OpenSenseAction / pypwsqc

Python package for quality control (QC) of data from personal weather stations (PWS)
https://pypwsqc.readthedocs.io
BSD 3-Clause "New" or "Revised" License
0 stars 3 forks source link

Improve FZ filter code #11

Closed cchwala closed 2 months ago

cchwala commented 6 months ago

Some ideas for how to improve the FZ filter code:

cchwala commented 5 months ago

Note that some part of the original algorithm is not correctly implemented, see #22. Hence this issue could be integrated into the work to resolve #22.

lepetersson commented 2 months ago

@cchwala

To be discussed for the FZ filter:

Initialization: ref_array and sensor_array are now initialized as arrays with 0/1 for dry/wet timesteps. This means that periods of "NaN" data become zero, and that periods of NaN har flagged as faulty zeros. Which kind of makes sense, but another alternative is that those time stamps remain NaN?

fz_array is initalized as an array with -1 and overwrites the entries with 0 and 1 where applicable, without considering number of stations reporting rainfall (should be above specified threshold n_stat as is done here (this is mentioned in issue #22 which can be closed)

lepetersson commented 2 months ago

@cchwala about logics of the code:

I am not confident that the current implementation covers all possible cases. We should somehow check if none of the statements in the loop are true in certain cases.

Functionality of FZ-filter, from Lotte's paper: "All stations within a range (d) around a given station are selected to compute the median rainfall over the surrounding area. If fewer than nstat neighboring stations with rainfall measurements are available, the median cannot be calculated and the FZ flag is set to −1. The FZ flag is set to 1 if this median rainfall is larger than zero for at least nint time intervals while the station itself reports zero rainfall. The FZ flag remains 1 until the station reports nonzero rainfall".

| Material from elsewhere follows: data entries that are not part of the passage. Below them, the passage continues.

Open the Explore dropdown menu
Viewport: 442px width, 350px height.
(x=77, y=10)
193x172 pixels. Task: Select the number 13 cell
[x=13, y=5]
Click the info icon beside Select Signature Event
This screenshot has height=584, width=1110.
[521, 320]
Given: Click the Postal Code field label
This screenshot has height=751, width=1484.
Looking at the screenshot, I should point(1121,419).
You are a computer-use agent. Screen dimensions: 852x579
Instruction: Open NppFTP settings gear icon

I tried to disentagle the logics of the current code and arrived at the following (not sure if this is helpful or just confusing, and I don't know why it becomes an image lol)

image

cchwala commented 2 months ago

Initialization: ref_array and sensor_array are now initialized as arrays with 0/1 for dry/wet timesteps. This means that periods of "NaN" data become zero, and that periods of NaN har flagged as faulty zeros. Which kind of makes sense, but another alternative is that those time stamps remain NaN?

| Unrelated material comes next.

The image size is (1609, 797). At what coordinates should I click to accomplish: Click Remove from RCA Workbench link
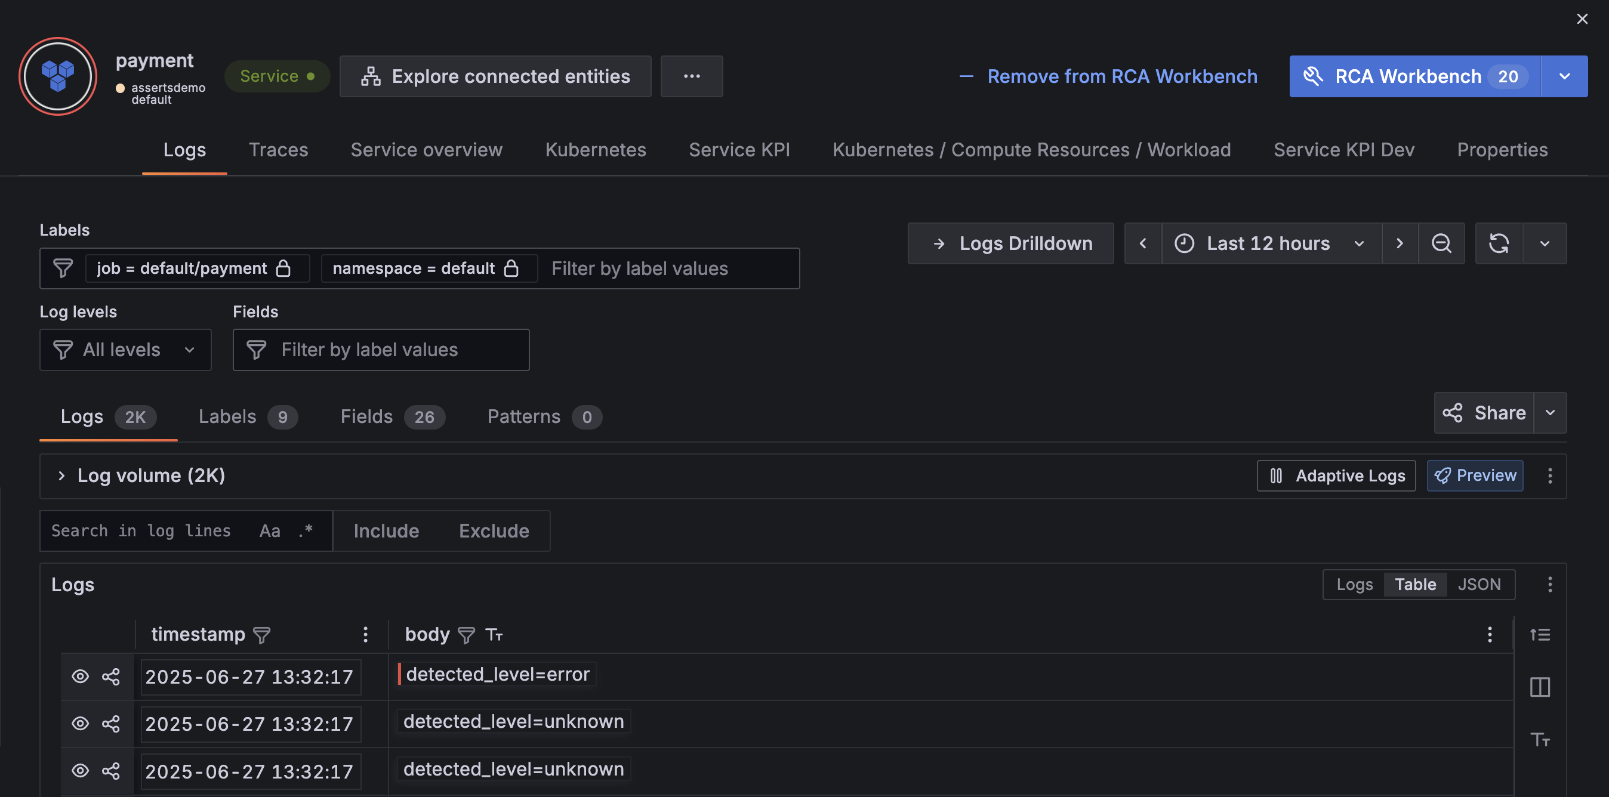pos(1108,76)
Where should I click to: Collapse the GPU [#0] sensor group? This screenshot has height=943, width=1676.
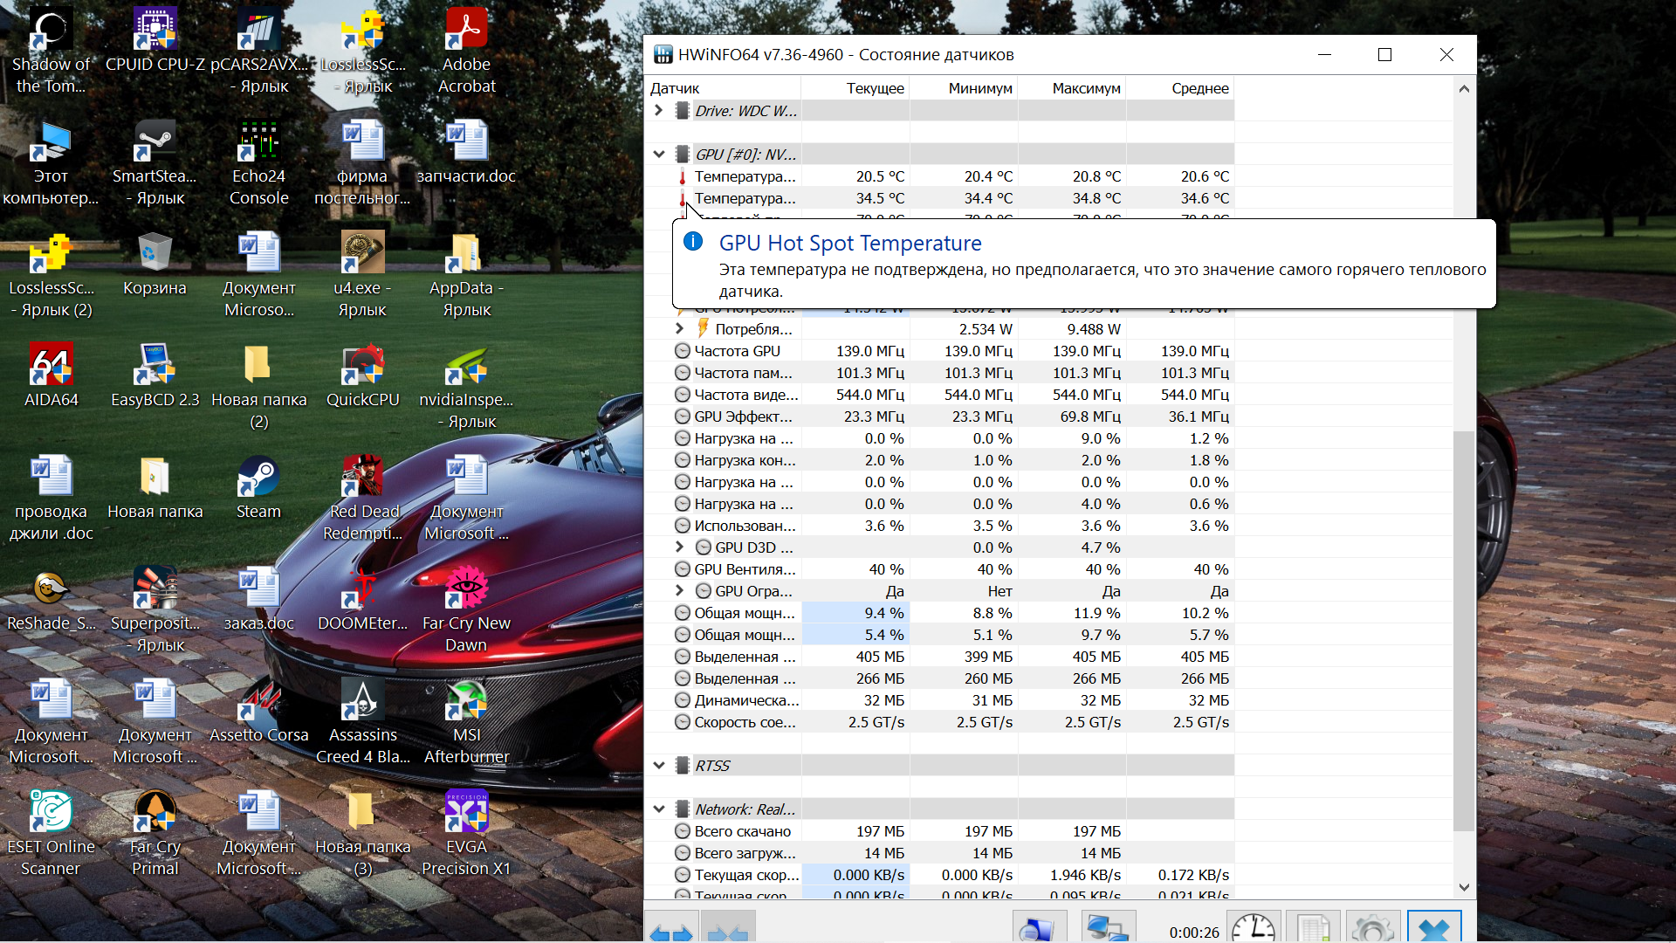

One option would be to use floats, e.g. having [1.0, 0.0, np.Nan, 1.0] in the arrays. I am not saying that this is the best solution. But if we want to be able to distinguish NaN from other values, this works.

Another option is to have a separate array to indicate where there are gaps, i.e. entries with NaN.

cchwala commented 2 months ago

fz_array is initalized as an array with -1 and overwrites the entries with 0 and 1 where applicable, without considering number of stations reporting rainfall (should be above specified threshold n_stat as is done here (this is mentioned in issue https://github.com/OpenSenseAction/pypwsqc/issues/22 which can be closed)

Question: What is documented in #22 still has to be fixed, correct? The problem is what you described here, right?

cchwala commented 2 months ago

I am not confident that the current implementation covers all possible cases. We should somehow check if none of the statements in the loop are true in certain cases.

If I am not mistaken, this is the loop that is referred to

https://github.com/OpenSenseAction/pypwsqc/blob/1371c17ed3715acd74dae222325425829af78960/src/pypwsqc/flagging.py#L53-L66

cchwala commented 2 months ago

@lepetersson Was this fixed in #31? If so, please close this issue.

cchwala commented 2 months ago

as discussed on zulip, I close this issue